Since 1945 the economies of what used to known as the Third World have

been viewed as participating in an attempt to achieve economic development

and thereby begin to ‘catch up’ the rich countries of the world in terms of per

capita income. The growing awareness of the wide variety of experiences

observed among developing countries in this attempt has been a major factor

in motivating renewed research into the important issue of economic growth.

It is generally accepted that the Third World’s efforts to join the ranks of the socalled

‘mature industrial countries’ represent one of the major social, economic

and political phenomena of the second half of the twentieth century. This attempted

transition to modern economic growth will rank with the taming of the

atom as the most important event of this period. (Fei and Ranis, 1997)
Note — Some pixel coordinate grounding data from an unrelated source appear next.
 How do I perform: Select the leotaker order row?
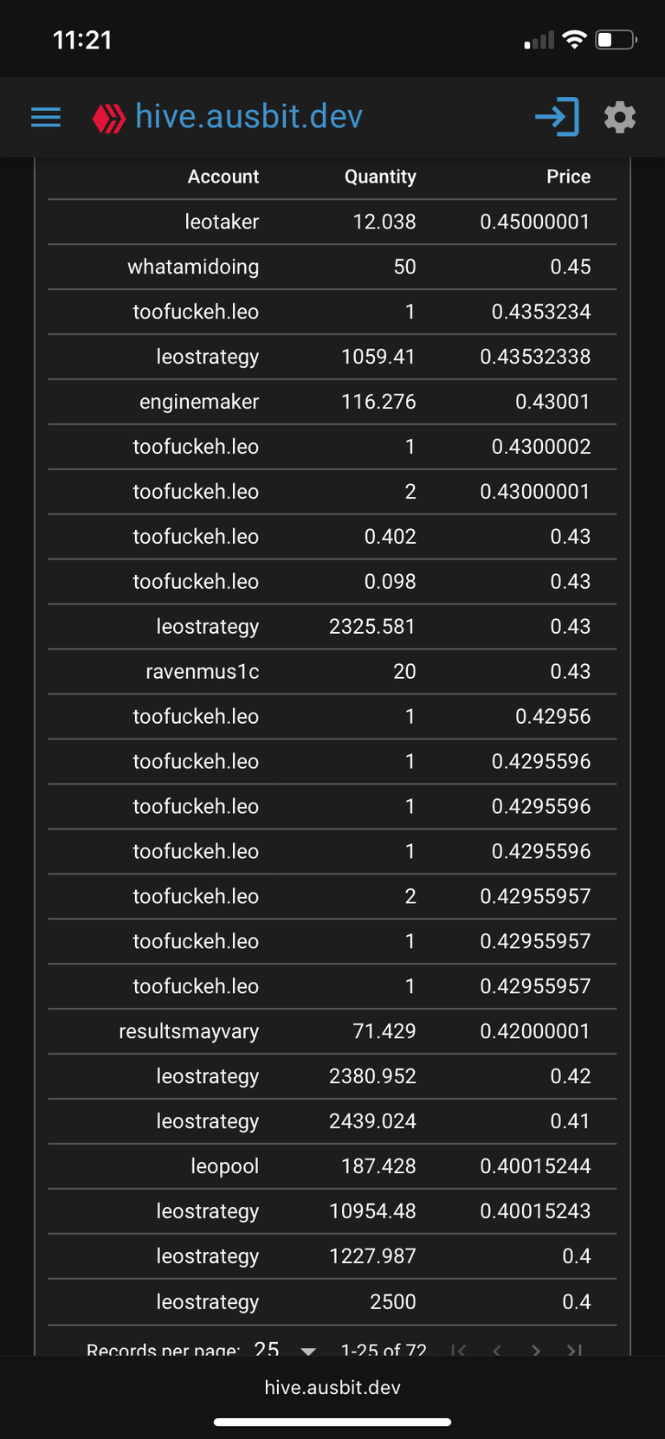click(x=333, y=222)
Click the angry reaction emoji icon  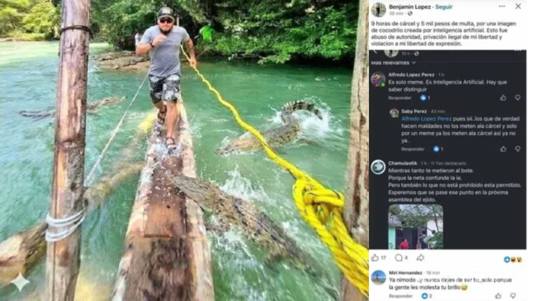click(x=513, y=260)
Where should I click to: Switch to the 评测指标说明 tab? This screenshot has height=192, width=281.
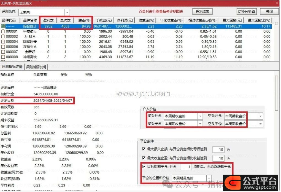(x=36, y=67)
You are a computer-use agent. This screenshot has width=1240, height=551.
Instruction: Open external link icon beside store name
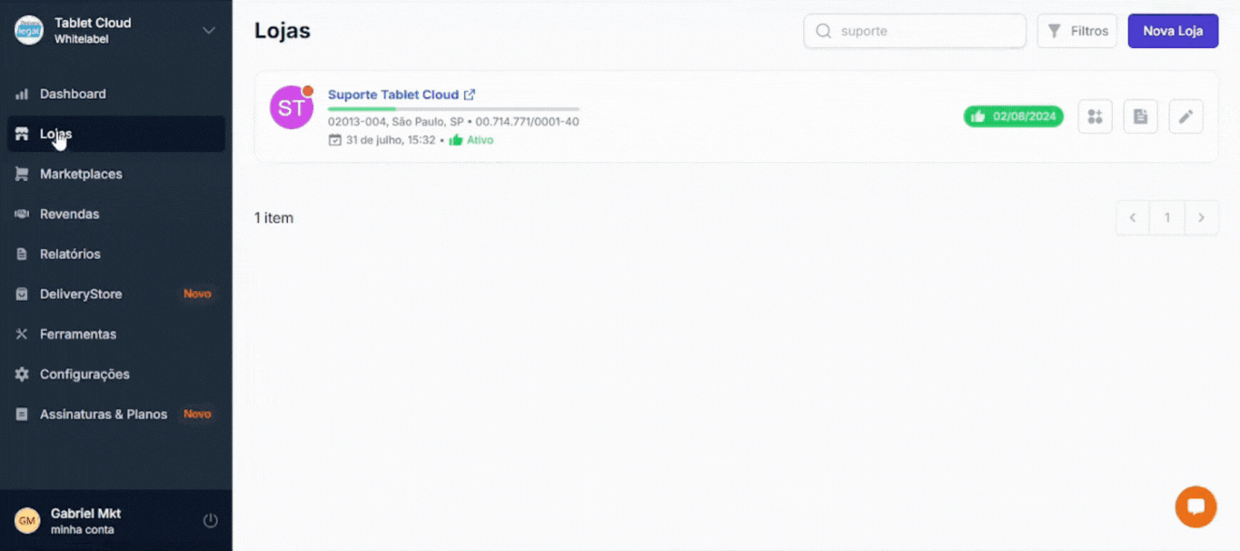click(x=470, y=95)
Modern discussion of the convergence issue began with the contribution of

Gerschenkron (1962), who argued that poor countries could benefit from the

advantages of ‘relative backwardness’ since the possibilities of technological

transfer from the developed countries could vastly speed up the pace of

industrialization. However, this debate has much earlier origins, dating back

to 1750, when Hume put forward the view that the growth process would

eventually generate convergence because economic growth in the rich countries

would exhibit a natural tendency to slow through a process of ‘endogenous

decay’ (Elmslie and Criss, 1999). Oswald and Tucker (see Elmslie and Criss,

1999) rejected Hume’s arguments, putting forward an endogenous growth

view that ‘increasing, or at least non-decreasing, returns in both scientific and

economic activity will keep poor countries from naturally converging towards

their rich neighbours’. Elsewhere, Elmslie has also argued that in the

Wealth of Nations, Smith (1776) took up an endogenous growth position

since societal extensions to the division of labour will allow the rich countries

to continuously maintain or extend their technological lead over poorer countries

(see Elmslie and Criss, 1999). This argument also lies at the heart of

Babbage’s 1835 thesis that the perpetual advances in science provide the

foundation for further advancement and economic progress. Elmslie and

Criss argue that Babbage’s case against the restrictive laws on the export of

machines is ‘the best statement of endogenous growth in the classical period’.
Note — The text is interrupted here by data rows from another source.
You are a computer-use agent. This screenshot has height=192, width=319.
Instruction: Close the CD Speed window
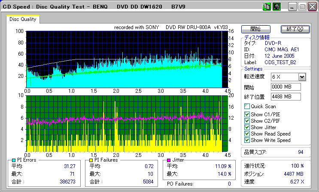pyautogui.click(x=311, y=7)
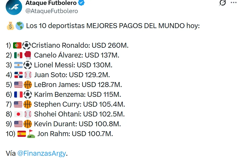241x162 pixels.
Task: Click the globe emoji
Action: point(19,26)
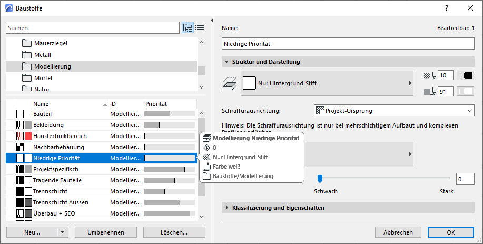Screen dimensions: 483x244
Task: Select Tragende Bauteile in the list
Action: 57,180
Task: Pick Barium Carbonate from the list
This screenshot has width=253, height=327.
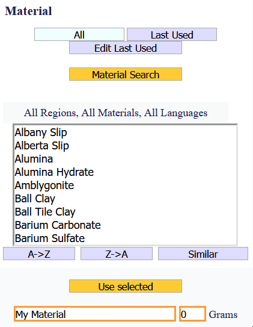Action: coord(126,225)
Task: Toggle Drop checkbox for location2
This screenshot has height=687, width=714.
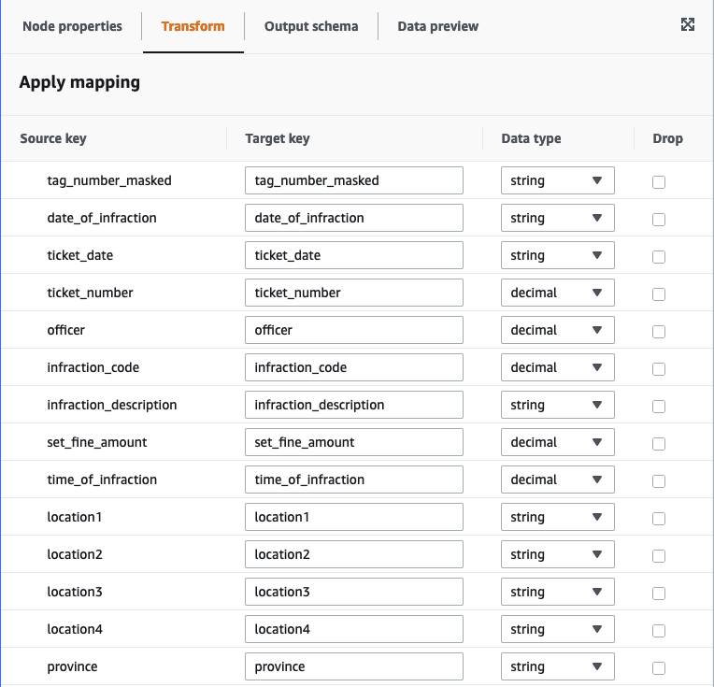Action: tap(659, 555)
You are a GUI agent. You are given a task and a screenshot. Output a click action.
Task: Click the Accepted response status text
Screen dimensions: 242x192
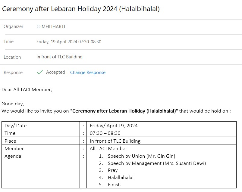click(55, 72)
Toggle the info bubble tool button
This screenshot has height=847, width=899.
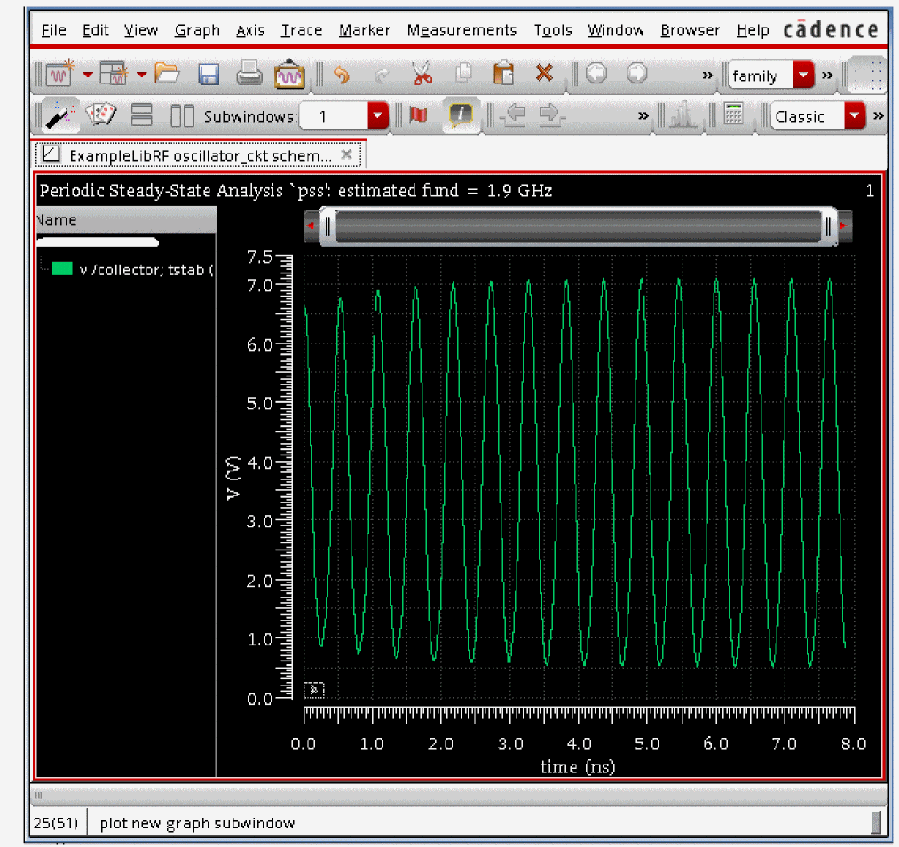point(461,115)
For, as Babbage argued, the growth of other countries does not pose an

economic threat because ‘the sun of science has yet penetrated but through

the outer fold of Nature’s majestic robe’.
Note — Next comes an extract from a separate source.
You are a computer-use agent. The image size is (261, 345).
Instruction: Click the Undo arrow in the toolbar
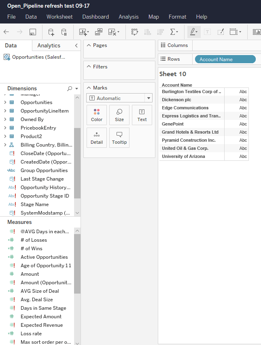pyautogui.click(x=6, y=32)
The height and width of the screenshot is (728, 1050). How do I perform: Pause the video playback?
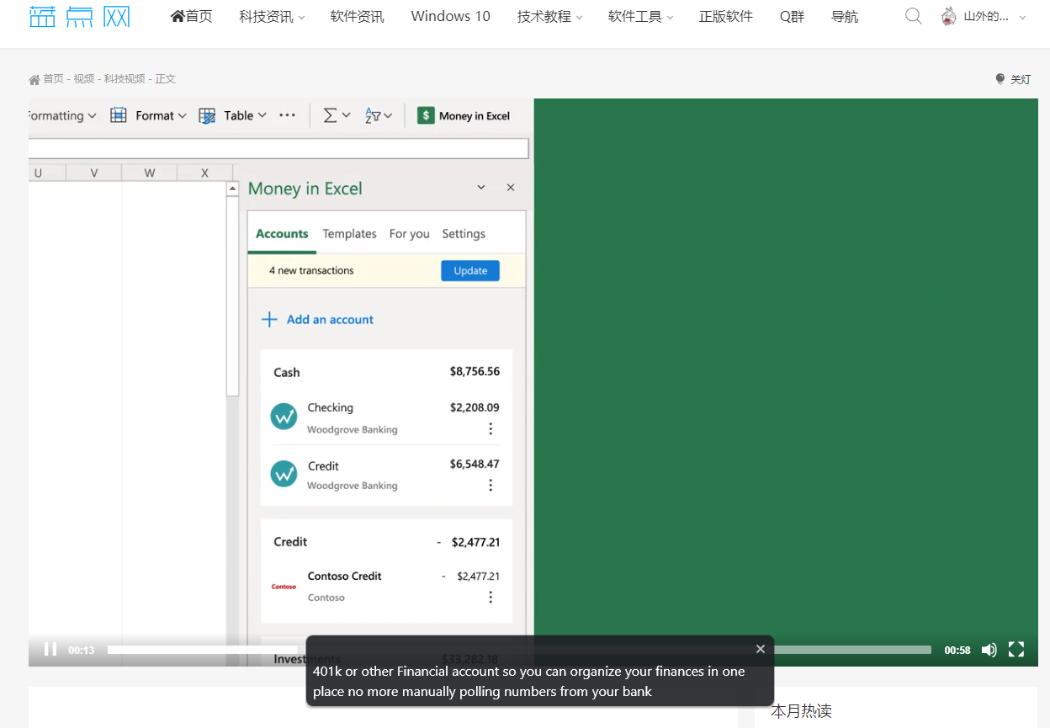(x=50, y=649)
In more recent times the issue of convergence began to receive a great deal

of attention from the mid-1980s and this growth of research interest stems

mainly from the growing recognition that many poor economies were failing

to exhibit a tendency to close the per capita incomes gap with rich countries

(see Islam, 2003). The conundrum of non-convergence of per capita incomes

across the world’s economies was first clearly articulated by Paul Romer

(1986). The convergence property in the Solow model stems from the key

assumption of diminishing returns to reproducible capital. With constant

returns to scale, a proportional increase in the inputs of labour and capital

leads to a proportional increase in output. By increasing the capital–labour

ratio an economy will experience diminishing marginal productivity of capital.

Hence poor countries with low capital-to-labour ratios have high marginal

products of capital and consequently high growth rates for a given rate of

investment. In contrast, rich countries have high capital-to-labour ratios, low

marginal products of capital and hence low growth rates (see the aggregate

production function A(t0)kα in Figure 11.5). The severity of diminishing returns

depends on the relative importance of capital in the production process

and hence the size of the capital share (α) determines the curvature of the

production function and the speed at which diminishing returns set in (see

DeLong, 2001). With a small capital share (typically α = 1/3), the average

and marginal product of labour declines rapidly as capital deepening takes

place. It is obvious from an inspection of the production function in Figures

11.3–11.5 that in the Solow model capital accumulation has a much bigger

impact on output per worker when capita per worker ratios are low compared

to when they are high. In a risk-free world with international capital mobility

this tendency for convergence will be reinforced (Lucas, 1990b). In the long

run the neoclassical model also predicts convergence of growth rates for

economies which have reached their steady state. However, as pointed out by

Romer, the neoclassical hypothesis that low income per capita economies

will tend to grow faster than high income per capita economies appears to be

inconsistent with the cross-country evidence.

In his seminal 1986 paper Romer raised important doubts about the preference

economists display for a growth model which exhibits diminishing

returns to capital accumulation, falling rates of growth over time, and convergence

of per capita income levels and growth rates across countries. Evidence

relating to falling rates of growth can be found by examining the historical

growth record of ‘leader’ economies compared to other economies (where

leader is defined in terms of the highest level of productivity). Maddison

(1982) has identified three leader economies since 1700, namely: the Netherlands,

1700–85; the UK, 1785–1890; and the USA, 1890–1979. As the

twenty-first century begins, the USA remains the leader economy. But, as

Romer notes, the rate of growth has been increasing for the leader economies

from essentially zero in eighteenth-century Netherlands to 2.3 per cent per

annum for the USA in the period 1890–1979. Historical data for industrial

countries also indicate a positive rather than negative trend for growth rates.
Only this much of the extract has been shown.